I Hope This Finds You Well by Natalie Sue
Written by Ashley Kelmore, Posted in Reviews
Best for:
Anyone who enjoys complicated narrators. Anyone who has worked in an office setting.
In a nutshell:
Jolene is an office worker who gets caught doing something unprofessional. As part of her improvement plan, she’s accidentally given access to everyone’s emails and chats.
Worth quoting:
“There’s no way this reality was the intended human experience.”
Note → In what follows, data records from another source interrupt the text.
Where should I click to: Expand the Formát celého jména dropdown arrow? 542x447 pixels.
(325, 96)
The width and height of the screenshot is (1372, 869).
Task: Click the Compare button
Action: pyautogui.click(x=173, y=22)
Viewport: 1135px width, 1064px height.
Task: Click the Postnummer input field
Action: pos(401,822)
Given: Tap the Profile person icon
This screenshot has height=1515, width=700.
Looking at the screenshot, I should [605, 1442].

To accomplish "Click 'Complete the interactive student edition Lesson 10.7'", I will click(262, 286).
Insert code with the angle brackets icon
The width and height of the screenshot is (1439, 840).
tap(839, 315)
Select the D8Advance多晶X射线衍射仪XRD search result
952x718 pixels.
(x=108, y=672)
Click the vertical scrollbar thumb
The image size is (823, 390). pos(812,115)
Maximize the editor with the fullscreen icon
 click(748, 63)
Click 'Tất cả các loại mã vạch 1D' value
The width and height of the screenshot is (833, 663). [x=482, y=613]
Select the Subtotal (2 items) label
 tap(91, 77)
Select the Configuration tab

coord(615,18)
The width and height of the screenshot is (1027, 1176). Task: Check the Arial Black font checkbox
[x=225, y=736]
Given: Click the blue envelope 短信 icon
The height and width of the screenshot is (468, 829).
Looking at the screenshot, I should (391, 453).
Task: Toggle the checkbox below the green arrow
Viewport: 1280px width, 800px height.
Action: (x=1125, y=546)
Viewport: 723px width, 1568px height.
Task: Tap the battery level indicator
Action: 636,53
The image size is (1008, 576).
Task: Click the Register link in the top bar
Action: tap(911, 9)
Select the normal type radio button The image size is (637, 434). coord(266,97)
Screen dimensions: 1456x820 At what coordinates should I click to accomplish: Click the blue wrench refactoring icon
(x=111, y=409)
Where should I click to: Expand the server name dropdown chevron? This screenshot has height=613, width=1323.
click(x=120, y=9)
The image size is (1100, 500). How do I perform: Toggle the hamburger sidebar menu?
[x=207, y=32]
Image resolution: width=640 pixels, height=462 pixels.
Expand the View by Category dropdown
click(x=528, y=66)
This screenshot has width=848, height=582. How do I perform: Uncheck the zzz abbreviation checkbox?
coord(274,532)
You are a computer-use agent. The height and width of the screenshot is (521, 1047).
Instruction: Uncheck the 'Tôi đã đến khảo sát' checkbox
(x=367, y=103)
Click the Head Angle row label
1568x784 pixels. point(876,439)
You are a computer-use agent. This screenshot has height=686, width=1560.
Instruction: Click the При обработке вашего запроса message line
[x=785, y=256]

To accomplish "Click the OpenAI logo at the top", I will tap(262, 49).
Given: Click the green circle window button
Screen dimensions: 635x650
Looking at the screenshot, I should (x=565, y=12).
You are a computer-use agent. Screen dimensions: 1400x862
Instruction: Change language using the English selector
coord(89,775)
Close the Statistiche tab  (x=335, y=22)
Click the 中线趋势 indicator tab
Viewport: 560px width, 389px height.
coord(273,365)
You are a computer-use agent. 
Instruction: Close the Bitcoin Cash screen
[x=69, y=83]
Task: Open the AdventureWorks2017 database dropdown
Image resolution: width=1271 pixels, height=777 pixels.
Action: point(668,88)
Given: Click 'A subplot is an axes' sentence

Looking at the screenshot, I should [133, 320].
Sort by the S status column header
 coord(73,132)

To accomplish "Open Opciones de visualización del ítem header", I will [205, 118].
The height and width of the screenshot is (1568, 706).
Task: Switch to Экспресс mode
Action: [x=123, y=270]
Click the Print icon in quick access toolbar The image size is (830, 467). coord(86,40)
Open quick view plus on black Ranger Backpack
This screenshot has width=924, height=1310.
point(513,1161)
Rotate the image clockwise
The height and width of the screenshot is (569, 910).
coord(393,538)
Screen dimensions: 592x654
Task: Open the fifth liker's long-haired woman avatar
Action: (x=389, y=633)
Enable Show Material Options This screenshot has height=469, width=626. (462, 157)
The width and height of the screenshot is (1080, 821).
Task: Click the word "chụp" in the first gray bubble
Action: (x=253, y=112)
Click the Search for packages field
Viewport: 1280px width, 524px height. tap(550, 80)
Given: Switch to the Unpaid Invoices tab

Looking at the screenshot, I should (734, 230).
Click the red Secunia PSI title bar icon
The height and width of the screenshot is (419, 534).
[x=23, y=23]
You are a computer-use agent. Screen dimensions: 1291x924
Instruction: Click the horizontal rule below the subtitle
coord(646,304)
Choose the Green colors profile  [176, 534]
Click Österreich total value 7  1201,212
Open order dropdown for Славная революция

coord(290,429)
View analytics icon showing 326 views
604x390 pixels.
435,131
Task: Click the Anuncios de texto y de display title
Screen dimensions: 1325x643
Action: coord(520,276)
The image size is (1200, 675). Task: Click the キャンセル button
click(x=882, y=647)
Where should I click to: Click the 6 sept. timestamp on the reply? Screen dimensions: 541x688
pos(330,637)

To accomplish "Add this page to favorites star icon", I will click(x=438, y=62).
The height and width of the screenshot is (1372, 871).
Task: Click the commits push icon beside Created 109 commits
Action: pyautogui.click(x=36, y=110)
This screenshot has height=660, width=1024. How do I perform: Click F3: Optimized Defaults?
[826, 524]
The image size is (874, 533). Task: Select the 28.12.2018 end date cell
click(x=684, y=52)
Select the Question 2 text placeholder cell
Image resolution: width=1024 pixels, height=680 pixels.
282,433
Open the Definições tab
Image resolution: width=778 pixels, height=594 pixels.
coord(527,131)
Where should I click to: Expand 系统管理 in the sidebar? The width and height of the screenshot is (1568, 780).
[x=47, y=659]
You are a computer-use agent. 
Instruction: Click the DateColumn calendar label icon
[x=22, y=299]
“Nobody is immune to thinking they might be wasting their only life on a place that can toss you out without a second thought.”
Why I chose it:
Rare Birds book club choice.
Review:
As soon as I read the synopsis of this book I knew I was going to enjoy it, so I waited until I had a free afternoon. I started this book after lunch and literally did not stop reading it until I finished it. I can’t recall the last time I did that, but this book was such an interesting and easy read. The writing is fantastic – I laughed out loud multiple times, and found the different characters to be quite well developed. There were a few plot twists that might be slightly far fetched but nothing too beyond belief.
Jolene is working an absolutely fine, average office job in a Walmart-type corporate office. She’s miserable, still not working through some rough times from her youth. So she does something ridiculous: she writes snarky comments at the bottom of her emails, and then changes the font color to white so they can’t see it. Except one time, in an email to her main coworker ‘rival,’ she forgets.
HR is involved, and while some security changes are made to here computer as part of her … not punishment, but you know what I mean … she somehow ends up with super admin rights, and every email and chat message is BCCd to her.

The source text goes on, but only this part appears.